(Work required) Copy out the data below word for word, from its very beginning through the line containing "Looking at the screenshot, I should [x=49, y=444].", including both of those ends.

++++ Material provided ++++

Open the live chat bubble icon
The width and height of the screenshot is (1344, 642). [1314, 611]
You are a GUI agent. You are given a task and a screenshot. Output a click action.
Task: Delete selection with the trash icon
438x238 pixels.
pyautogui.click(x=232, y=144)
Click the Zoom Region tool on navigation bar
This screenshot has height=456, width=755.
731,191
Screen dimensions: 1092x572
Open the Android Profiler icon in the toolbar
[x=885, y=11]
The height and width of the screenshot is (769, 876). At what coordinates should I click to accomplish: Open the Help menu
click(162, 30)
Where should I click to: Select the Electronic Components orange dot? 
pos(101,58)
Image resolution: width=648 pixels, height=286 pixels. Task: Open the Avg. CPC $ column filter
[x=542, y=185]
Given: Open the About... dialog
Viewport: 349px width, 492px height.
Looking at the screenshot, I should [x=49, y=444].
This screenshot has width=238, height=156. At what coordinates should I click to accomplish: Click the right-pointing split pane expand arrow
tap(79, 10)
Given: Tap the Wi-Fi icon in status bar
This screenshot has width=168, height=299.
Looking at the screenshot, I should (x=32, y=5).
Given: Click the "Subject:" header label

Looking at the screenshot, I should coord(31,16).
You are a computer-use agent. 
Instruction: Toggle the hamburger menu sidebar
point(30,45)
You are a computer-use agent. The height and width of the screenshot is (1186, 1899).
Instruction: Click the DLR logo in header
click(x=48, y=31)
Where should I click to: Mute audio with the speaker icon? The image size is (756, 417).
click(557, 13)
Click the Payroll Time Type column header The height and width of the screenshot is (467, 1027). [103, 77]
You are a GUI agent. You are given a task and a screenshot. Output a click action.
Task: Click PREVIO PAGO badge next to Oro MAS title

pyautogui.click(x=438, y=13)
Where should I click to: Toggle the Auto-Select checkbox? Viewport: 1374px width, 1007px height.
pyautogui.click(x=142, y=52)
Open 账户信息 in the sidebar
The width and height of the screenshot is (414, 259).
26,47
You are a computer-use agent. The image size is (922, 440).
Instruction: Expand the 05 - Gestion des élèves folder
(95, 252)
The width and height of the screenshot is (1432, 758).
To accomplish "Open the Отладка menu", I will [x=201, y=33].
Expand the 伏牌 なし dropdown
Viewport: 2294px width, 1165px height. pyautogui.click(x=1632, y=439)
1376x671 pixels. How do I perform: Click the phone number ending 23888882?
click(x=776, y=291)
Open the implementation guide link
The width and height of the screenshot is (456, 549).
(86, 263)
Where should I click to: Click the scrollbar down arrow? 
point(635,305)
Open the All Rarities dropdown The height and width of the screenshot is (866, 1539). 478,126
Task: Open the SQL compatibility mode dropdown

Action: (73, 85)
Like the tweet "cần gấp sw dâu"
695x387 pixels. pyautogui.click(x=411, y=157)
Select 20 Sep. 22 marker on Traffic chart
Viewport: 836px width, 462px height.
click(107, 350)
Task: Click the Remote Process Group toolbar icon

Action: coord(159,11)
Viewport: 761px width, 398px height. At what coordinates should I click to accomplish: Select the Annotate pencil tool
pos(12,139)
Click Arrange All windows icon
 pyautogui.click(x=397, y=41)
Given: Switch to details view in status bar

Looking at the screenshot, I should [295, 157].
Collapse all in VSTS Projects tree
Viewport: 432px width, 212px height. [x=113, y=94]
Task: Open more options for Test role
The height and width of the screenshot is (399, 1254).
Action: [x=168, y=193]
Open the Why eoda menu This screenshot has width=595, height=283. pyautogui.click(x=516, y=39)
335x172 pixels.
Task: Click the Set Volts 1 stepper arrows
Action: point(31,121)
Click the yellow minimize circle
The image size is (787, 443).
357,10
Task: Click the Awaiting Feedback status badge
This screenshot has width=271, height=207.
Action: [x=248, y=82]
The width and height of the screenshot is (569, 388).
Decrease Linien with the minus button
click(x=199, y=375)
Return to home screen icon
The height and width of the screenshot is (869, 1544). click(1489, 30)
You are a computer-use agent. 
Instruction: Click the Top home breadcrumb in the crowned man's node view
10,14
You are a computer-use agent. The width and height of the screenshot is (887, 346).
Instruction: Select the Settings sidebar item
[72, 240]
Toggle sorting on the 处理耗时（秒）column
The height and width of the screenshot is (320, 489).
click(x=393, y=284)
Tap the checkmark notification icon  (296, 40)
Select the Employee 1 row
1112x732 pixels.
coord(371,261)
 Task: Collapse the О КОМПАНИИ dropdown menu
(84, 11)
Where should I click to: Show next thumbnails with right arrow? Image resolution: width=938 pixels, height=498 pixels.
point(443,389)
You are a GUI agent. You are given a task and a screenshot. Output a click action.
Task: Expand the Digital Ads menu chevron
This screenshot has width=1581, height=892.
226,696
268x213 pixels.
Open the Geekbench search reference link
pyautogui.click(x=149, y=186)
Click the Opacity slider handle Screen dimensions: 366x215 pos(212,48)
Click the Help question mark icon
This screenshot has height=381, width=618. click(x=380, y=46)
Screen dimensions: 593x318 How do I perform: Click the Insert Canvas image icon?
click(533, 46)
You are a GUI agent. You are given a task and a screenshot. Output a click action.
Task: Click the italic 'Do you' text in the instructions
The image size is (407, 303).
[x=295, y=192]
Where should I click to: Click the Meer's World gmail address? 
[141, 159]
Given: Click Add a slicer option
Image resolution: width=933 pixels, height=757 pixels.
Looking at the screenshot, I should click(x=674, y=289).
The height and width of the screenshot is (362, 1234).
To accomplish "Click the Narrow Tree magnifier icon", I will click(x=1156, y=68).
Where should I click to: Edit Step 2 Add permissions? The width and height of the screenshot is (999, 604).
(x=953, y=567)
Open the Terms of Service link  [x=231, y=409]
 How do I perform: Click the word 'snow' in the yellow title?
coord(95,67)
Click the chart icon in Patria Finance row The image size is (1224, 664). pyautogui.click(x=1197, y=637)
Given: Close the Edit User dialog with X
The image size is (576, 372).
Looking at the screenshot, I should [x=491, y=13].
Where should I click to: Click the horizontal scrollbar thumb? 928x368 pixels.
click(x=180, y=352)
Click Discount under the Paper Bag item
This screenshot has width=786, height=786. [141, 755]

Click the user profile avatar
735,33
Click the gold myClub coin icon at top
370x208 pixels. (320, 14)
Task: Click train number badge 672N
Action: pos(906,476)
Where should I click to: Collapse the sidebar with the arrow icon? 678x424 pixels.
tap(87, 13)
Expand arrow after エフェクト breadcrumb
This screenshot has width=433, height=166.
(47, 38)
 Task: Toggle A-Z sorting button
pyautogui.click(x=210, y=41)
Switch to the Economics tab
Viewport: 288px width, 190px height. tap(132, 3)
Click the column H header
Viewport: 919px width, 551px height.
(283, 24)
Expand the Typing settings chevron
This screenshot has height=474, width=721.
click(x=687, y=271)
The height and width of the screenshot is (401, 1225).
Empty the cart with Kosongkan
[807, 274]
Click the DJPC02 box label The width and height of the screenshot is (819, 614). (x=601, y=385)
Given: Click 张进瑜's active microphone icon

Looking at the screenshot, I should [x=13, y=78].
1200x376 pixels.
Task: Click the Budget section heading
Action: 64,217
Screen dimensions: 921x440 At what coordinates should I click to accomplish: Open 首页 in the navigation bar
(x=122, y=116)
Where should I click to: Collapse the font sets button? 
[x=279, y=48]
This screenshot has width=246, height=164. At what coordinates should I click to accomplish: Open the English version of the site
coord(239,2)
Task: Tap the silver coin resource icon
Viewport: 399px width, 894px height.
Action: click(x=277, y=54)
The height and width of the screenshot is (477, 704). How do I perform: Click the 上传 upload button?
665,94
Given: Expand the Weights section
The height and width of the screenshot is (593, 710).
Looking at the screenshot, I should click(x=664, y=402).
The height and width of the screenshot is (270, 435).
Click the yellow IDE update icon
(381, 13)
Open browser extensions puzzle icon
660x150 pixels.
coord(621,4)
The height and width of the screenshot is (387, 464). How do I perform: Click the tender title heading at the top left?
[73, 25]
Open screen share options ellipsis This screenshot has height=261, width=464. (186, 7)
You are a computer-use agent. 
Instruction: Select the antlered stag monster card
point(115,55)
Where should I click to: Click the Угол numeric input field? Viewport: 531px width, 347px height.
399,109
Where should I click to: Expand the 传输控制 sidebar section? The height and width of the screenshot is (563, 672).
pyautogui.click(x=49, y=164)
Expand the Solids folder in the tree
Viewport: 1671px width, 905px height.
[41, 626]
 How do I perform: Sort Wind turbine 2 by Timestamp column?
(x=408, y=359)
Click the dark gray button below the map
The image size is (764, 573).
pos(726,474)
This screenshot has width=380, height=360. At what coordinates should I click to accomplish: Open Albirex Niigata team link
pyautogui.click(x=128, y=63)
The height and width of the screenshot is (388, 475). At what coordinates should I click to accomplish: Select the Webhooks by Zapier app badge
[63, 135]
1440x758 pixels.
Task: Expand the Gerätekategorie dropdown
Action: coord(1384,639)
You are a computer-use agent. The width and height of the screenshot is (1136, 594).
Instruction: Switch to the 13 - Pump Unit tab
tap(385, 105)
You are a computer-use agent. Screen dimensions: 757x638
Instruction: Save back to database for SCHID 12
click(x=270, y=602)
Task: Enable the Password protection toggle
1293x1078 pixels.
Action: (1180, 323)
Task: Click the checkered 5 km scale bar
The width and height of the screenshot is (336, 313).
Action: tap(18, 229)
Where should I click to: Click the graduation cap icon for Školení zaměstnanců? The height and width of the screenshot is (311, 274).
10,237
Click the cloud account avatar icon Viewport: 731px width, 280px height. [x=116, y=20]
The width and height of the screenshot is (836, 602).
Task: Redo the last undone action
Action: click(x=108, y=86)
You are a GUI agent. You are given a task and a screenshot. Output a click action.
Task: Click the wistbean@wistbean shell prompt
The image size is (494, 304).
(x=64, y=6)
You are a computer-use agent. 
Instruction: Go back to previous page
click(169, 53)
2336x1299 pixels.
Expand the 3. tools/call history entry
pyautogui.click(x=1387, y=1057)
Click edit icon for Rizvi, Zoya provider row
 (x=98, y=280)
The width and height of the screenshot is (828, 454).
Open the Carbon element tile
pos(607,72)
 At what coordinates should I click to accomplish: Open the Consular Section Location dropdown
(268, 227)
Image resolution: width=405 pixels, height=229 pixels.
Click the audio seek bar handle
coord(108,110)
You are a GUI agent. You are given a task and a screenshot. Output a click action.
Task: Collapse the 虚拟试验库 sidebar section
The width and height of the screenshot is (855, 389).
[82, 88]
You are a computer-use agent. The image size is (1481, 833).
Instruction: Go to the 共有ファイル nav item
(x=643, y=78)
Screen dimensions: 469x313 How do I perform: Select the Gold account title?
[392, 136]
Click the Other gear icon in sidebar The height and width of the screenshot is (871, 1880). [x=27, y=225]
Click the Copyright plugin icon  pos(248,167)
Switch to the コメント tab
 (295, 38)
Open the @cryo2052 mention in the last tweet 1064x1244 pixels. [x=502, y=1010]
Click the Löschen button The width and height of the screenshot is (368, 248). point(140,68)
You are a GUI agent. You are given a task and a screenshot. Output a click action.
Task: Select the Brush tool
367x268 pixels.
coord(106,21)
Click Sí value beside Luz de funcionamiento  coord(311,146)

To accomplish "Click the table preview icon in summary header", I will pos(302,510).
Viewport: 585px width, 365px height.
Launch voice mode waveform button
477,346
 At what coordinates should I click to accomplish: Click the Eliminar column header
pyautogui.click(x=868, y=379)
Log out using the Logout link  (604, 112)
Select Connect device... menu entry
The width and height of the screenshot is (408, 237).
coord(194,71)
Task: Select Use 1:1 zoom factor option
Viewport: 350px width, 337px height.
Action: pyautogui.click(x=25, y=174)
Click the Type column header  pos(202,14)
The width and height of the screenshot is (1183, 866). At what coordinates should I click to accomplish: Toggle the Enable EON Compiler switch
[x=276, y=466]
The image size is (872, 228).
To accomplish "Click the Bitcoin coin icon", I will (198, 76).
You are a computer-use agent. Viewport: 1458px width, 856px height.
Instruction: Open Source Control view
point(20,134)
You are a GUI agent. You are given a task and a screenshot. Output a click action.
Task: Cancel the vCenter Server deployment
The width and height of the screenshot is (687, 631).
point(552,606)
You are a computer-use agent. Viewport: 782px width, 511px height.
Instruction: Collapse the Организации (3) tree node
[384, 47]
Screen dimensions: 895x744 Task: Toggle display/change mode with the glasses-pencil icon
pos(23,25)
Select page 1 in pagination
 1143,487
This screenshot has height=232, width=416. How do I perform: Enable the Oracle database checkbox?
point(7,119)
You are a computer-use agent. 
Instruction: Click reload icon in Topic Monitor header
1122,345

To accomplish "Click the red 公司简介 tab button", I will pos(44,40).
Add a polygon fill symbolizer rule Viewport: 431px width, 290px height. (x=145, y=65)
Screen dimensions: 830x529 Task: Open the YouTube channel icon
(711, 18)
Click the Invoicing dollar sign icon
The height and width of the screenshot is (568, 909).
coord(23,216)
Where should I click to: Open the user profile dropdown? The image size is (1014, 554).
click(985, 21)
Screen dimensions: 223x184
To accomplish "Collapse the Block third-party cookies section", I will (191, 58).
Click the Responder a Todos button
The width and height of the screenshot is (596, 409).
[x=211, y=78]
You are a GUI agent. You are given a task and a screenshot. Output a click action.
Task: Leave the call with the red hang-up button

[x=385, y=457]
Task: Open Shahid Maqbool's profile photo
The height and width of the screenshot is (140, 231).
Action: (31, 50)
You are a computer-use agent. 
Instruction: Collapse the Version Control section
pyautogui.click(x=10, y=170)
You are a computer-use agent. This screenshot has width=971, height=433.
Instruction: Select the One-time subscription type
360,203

++++

(Exercise output)
Open the live chat bubble icon
The width and height of the screenshot is (1344, 642). [1314, 611]
You are a GUI agent. You are given a task and a screenshot. Output a click action.
Task: Delete selection with the trash icon
438x238 pixels.
pyautogui.click(x=232, y=144)
Click the Zoom Region tool on navigation bar
This screenshot has height=456, width=755.
731,191
Screen dimensions: 1092x572
Open the Android Profiler icon in the toolbar
[x=885, y=11]
The height and width of the screenshot is (769, 876). At what coordinates should I click to accomplish: Open the Help menu
click(162, 30)
Where should I click to: Select the Electronic Components orange dot? 
pos(101,58)
Image resolution: width=648 pixels, height=286 pixels. Task: Open the Avg. CPC $ column filter
[x=542, y=185]
Given: Open the About... dialog
Viewport: 349px width, 492px height.
Looking at the screenshot, I should [x=49, y=444].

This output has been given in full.